### Page text
——————
In 2006 they bought an option to the film rights of the book. The option had to be renewed every year at a cost of between $10,000 and $15,000, eventually totalling about $200,000. Paterson used her race winnings to help finance the option, but she and her husband Simon Marshall had to remortgage their house. The shortage of funds caused many of their plans to fail. In July 2011 they signed Mimi Leder to direct the film adaptation, with shooting planned to start in 2012. Daniel Radcliffe was keen to act in the film, but there was no money. The financial situation became even worse in 2013–2015, when Paterson was prevented from racing by Lyme disease.

By 2015, Marshall was also helping with the screenplay, but he did not receive a screenwriting credit. (Note: "Her [Paterson's] only disappointment is that Marshall didn't get a joint screenwriting credit. Is he upset? 'Yes, in the nicest way, because he's such a lovely man. It's hard for him'.") The script includes extra scenes not in the book, covering negotiations to end the war. The screenwriters thought that these scenes needed to be in the film because "not enough people understand that the actions of World War One led to World War Two".

The original script was written in English, which the screenwriters expected to be a requirement for funding. In 2023, Paterson commented, "Everything in the film industry is about timing and 16 years ago, WW1 was not in the zeitgeist. It was not a popular war to cover at the cinema and certainly not from the German side". Since then changes in the film industry have included the introduction of streaming services. According to Paterson, the 2019 films Parasite (the first non-English language film to win an Academy Award for Best Picture) and 1917 (a WWI film) demonstrated that such films could be successful. Paterson had always wanted a German director, because she thought only a German could be true to the story of Remarque's book: "Unlike us, they are filled with shame about what happened". Then Paterson and Stokell were approached by director Edward Berger and producer Malte Grunert, whom they later met at the 2020 Berlinale film festival. Berger and Grunert wanted to make the film, but subject to the condition that it had to be in the German language. Paterson readily agreed, saying, "It felt authentic, and authenticity means a lot more now than it did 16 years ago", leading to a bidding war – won by Netflix – breaking out when Paterson, Stokell and Berger jointly pitched their screenplay as a German-language project.

The film, with the screenplay credited to Berger, Paterson and Stokell, received nine Oscar nominations and fourteen BAFTA Award nominations, including the 2022 BAFTA and Academy Awards for Best Adapted Screenplay; the film won seven BAFTA awards, including Best Adapted Screenplay.
——————
Stored data:
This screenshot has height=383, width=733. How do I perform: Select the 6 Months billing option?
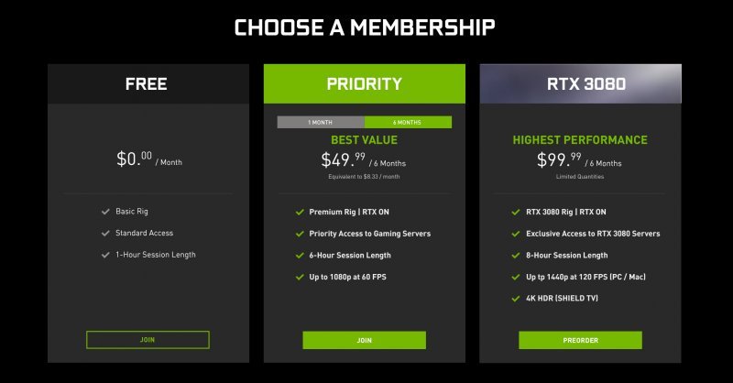[408, 122]
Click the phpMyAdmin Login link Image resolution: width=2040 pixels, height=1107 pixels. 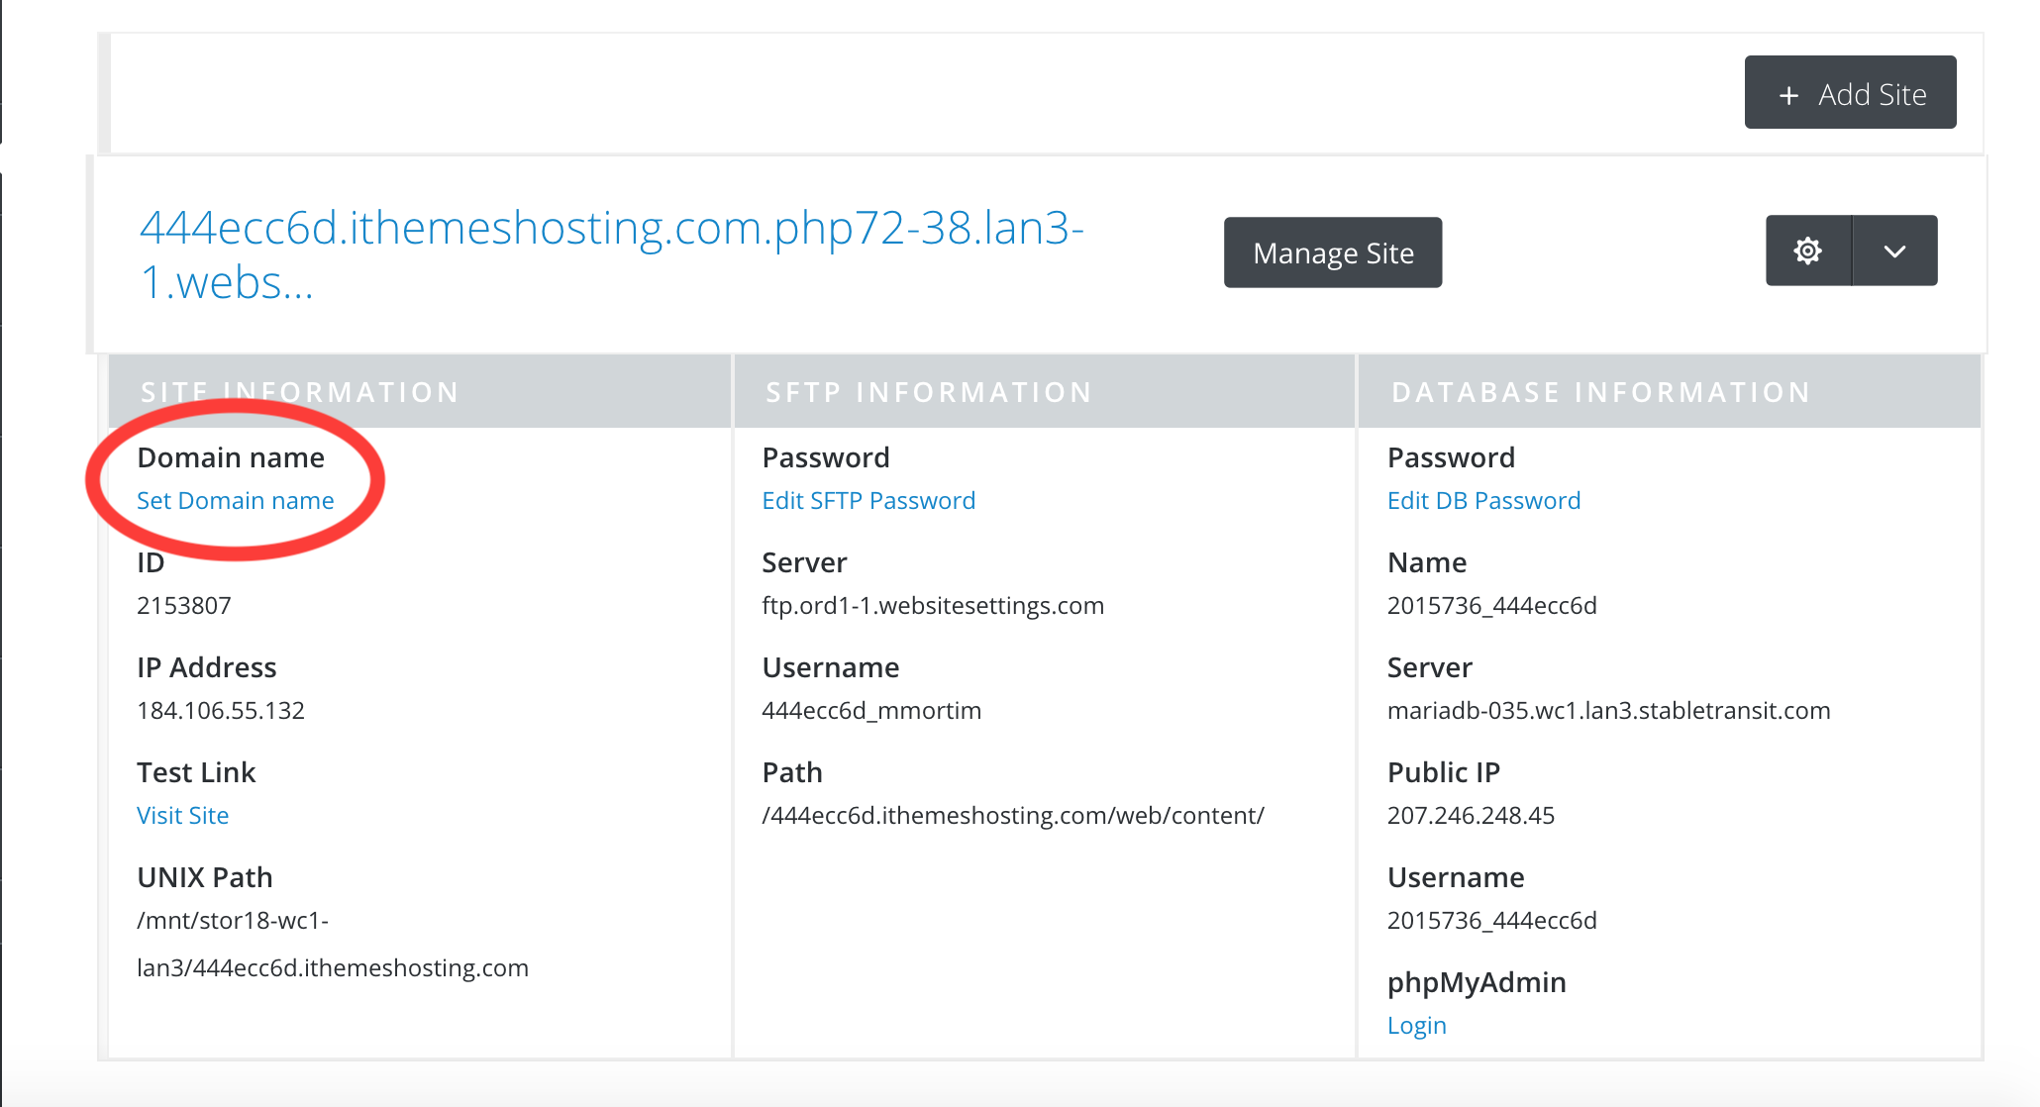tap(1417, 1026)
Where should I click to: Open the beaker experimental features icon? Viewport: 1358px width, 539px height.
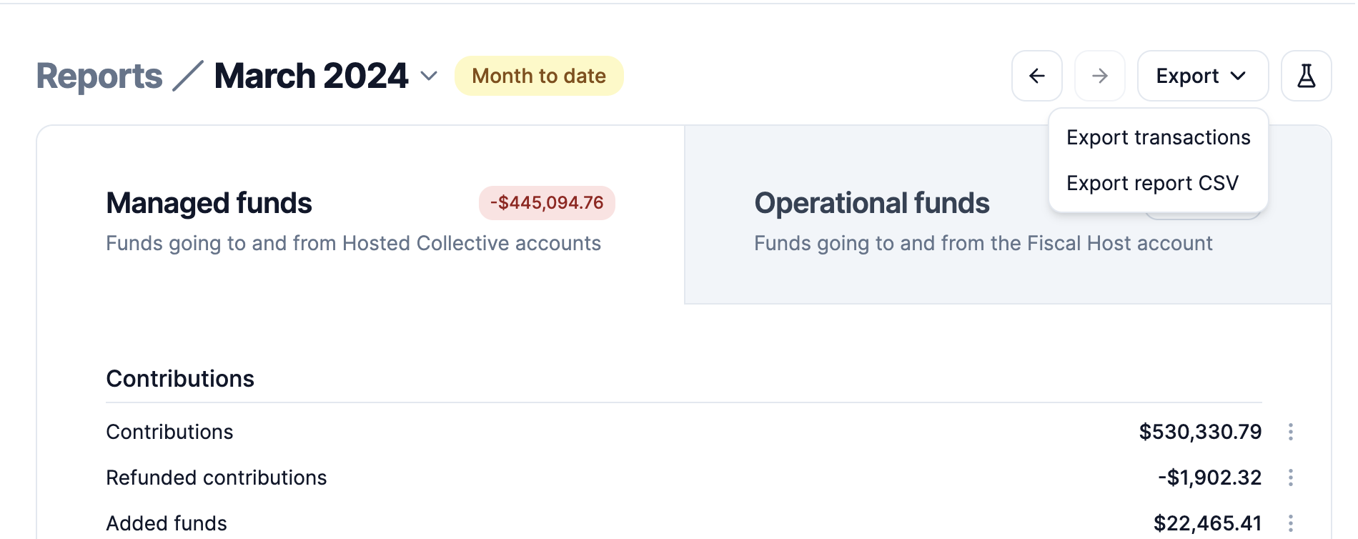1306,76
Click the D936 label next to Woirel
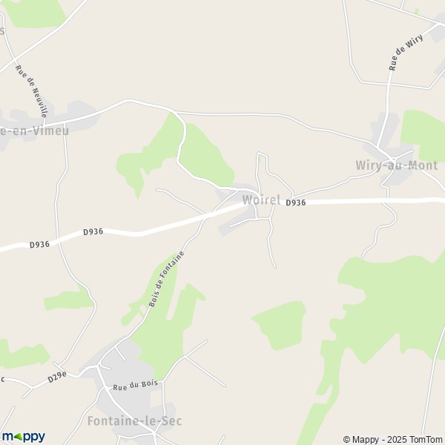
——————
### What you have to do
Reproduce the film adaptation text verbatim, starting with "In 2006 they" and going on through "by Lyme disease.".

### The answer
In 2006 they bought an option to the film rights of the book. The option had to be renewed every year at a cost of between $10,000 and $15,000, eventually totalling about $200,000. Paterson used her race winnings to help finance the option, but she and her husband Simon Marshall had to remortgage their house. The shortage of funds caused many of their plans to fail. In July 2011 they signed Mimi Leder to direct the film adaptation, with shooting planned to start in 2012. Daniel Radcliffe was keen to act in the film, but there was no money. The financial situation became even worse in 2013–2015, when Paterson was prevented from racing by Lyme disease.